What the task asks — Give back the whole listing exactly as written, leaving out each picture.
BEGIN
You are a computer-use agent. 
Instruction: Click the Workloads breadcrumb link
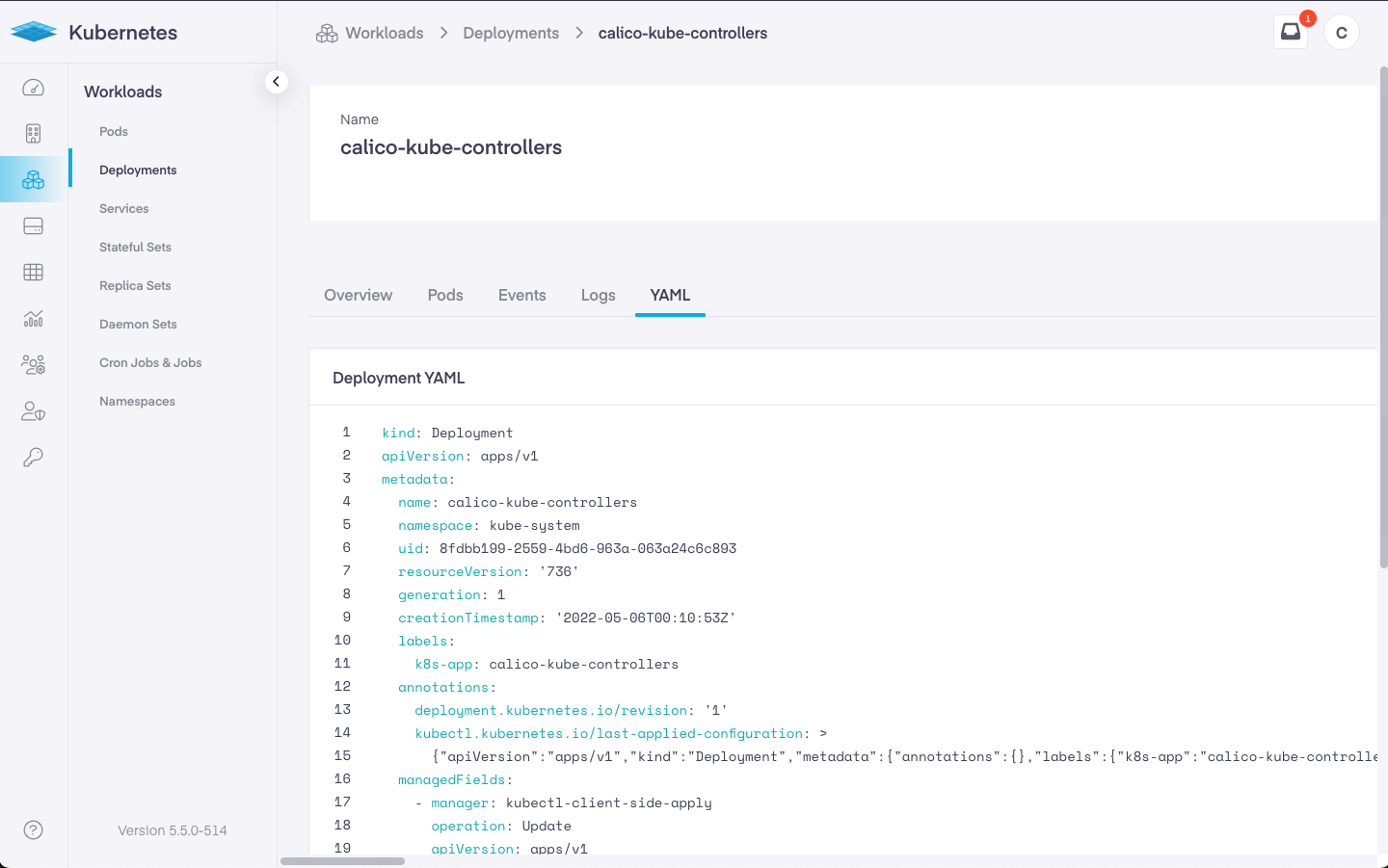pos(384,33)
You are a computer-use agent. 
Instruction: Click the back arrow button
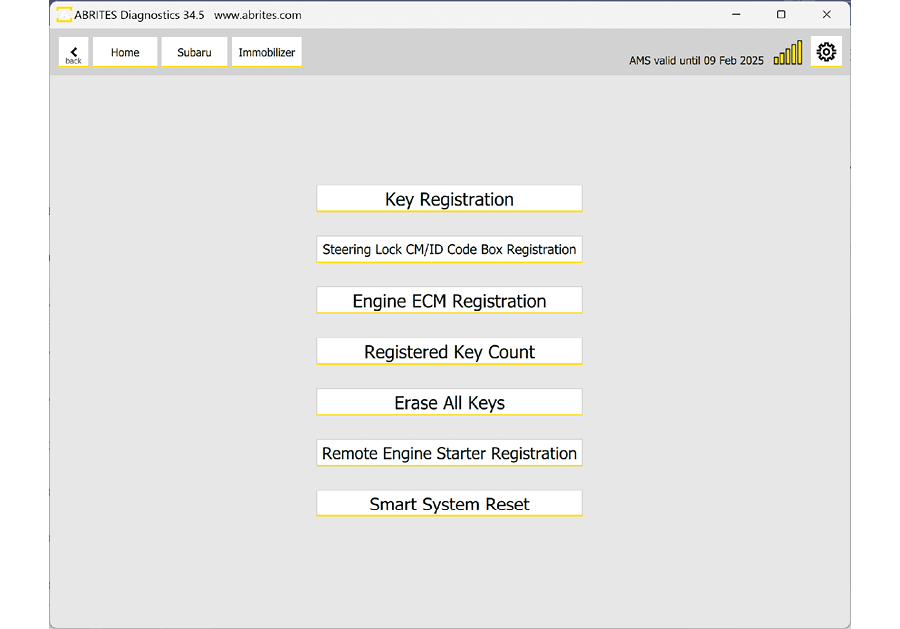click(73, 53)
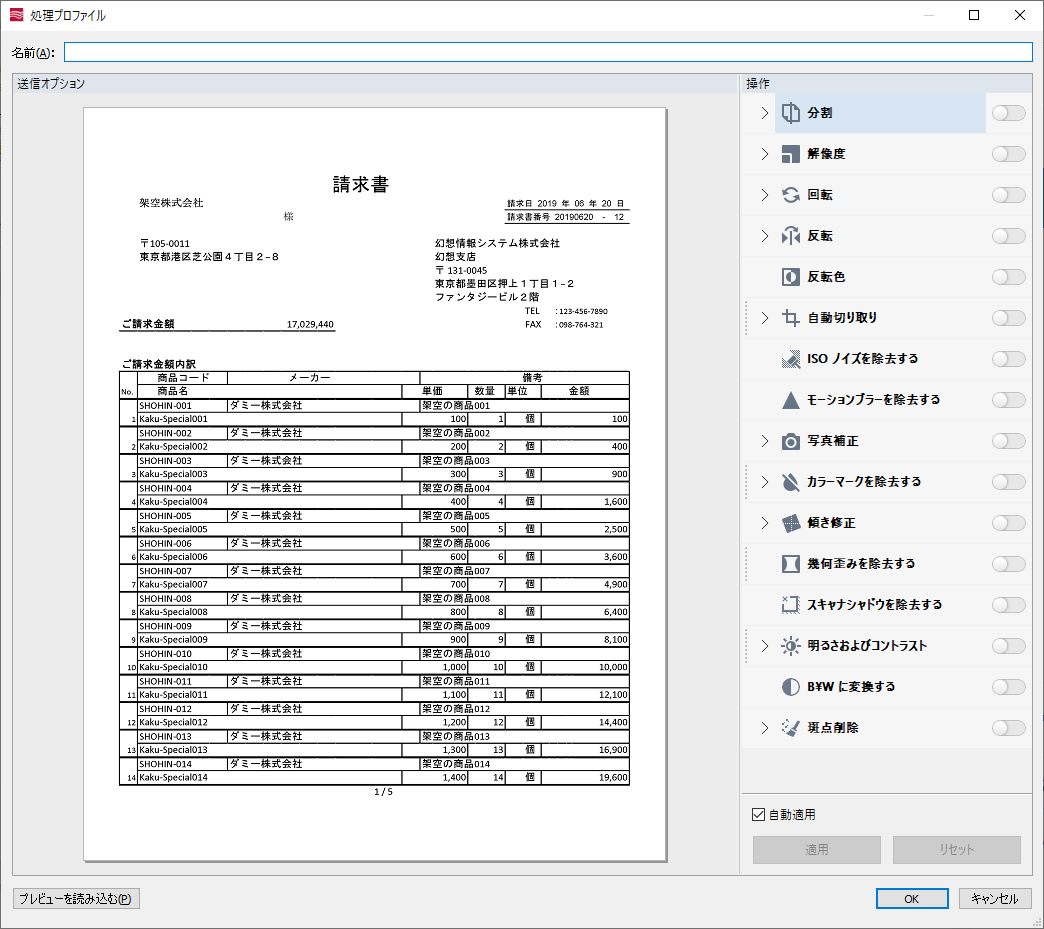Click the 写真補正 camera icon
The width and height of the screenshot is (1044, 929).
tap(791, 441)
END
Result of the task —
You are a computer-use agent. 
Instruction: Click the Workloads breadcrumb link
pos(384,33)
You are a computer-use agent. 
Instruction: Click the back arrow button
click(73, 53)
Click the 写真補正 camera icon
The width and height of the screenshot is (1044, 929).
tap(791, 441)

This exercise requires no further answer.